In that case, the holder of a purchase money mortgage on unimproved real property agreed to subordinate his lien to a building loan mortgage in which a building loan contract was incorporated by reference. The contract required the construction of garages with apartments. Because of zoning problems, the garages were never built, and despite the lender's right to refuse to advance any further funds, it made all advances without notifying the subordinated mortgagee. Upon default and foreclosure, the trial court found the lender's mortgage to be inferior in right to the subordinated mortgage. In reversing the judgment, the appellate court noted: "The problem would be different if the lender co-operated with the borrower in diverting moneys advanced from the purposes of erecting the building described in the building loan contract. . . . No want of good faith is shown by failure to notify the holder of the subordinated mortgage that the borrower would not complete the building as contemplated, for it had an absolute right to proceed as it did even if the holder of that mortgage had protested. Indeed, it is difficult to see how further advances could injure the holder of that mortgage. The plaintiff's mortgage was a prior lien for advances previously made, and if subsequent advances made security for prior advances more adequate, that might redound to the benefit of subordinate lienors; it could not injure them." Id., 25.

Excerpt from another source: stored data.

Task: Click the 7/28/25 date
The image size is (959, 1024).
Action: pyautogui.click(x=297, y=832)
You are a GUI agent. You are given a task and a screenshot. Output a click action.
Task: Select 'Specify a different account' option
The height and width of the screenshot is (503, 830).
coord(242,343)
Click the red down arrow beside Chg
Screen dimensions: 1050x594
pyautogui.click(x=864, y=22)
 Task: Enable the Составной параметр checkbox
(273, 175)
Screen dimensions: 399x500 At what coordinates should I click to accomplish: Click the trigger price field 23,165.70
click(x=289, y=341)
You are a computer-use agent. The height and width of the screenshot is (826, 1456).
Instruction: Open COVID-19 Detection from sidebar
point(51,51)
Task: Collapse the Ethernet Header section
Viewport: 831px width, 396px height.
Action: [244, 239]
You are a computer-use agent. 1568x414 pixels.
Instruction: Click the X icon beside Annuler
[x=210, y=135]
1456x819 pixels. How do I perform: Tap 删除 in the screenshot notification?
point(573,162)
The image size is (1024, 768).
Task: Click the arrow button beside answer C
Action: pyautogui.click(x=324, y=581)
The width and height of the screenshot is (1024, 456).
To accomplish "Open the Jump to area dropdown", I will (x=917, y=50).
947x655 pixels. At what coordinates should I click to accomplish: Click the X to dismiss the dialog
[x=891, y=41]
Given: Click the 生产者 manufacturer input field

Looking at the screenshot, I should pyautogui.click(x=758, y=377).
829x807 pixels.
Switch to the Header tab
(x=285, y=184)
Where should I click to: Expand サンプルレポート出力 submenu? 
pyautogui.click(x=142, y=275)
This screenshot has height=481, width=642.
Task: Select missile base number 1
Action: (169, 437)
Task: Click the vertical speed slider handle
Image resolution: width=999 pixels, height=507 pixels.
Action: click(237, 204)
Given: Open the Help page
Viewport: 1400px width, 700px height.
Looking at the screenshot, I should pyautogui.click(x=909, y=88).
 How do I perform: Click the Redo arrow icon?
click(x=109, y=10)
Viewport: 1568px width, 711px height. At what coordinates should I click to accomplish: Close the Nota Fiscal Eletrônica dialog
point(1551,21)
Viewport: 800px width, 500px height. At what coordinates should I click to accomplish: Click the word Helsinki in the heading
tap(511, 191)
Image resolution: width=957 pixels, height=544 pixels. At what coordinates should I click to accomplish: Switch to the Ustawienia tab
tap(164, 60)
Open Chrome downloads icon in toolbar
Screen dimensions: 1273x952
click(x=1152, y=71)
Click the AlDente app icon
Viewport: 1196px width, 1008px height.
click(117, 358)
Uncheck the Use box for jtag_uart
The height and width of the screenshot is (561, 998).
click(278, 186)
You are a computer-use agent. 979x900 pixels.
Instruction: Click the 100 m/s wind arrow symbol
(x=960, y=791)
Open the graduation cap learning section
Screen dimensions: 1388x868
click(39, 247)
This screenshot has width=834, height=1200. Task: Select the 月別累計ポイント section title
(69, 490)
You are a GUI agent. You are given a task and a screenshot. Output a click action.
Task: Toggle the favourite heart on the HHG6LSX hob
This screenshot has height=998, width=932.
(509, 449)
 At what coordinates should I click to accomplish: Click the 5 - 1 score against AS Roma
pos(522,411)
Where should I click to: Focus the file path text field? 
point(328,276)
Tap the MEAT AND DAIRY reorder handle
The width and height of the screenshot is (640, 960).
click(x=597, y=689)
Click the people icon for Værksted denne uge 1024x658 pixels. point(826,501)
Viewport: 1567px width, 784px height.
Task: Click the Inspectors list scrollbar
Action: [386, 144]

In the present case, there is no claim of collusion made against the plaintiff and in fact the defendant himself accepted most of the funds and derived benefit therefrom. In the absence of such collusion, or an express agreement, the mortgagee given priority is under no obligation to see that moneys it advances are employed by the borrower in the manner contemplated by the subordinated purchase money mortgagee. See Cambridge Acceptance Corporation v. Hockstein, 102 N.J. Super. 435, 246 A.2d 138; Brooklyn Trust Co. v. Fairfield Gardens, Inc., supra; note, 42 Yale L.J. 980, 982. Wong's claims that the plaintiff did not act in good faith simply are not substantiated by the facts. Neither the bond for deed nor the mortgage from Woods to Wong envisioned a construction mortgage, and Wong's attorney and agent knew this. Under the circumstances, the trial court properly concluded that the plaintiff had no duty to see that the funds loaned to Arba, Inc., were used to develop the land as a mobile home park.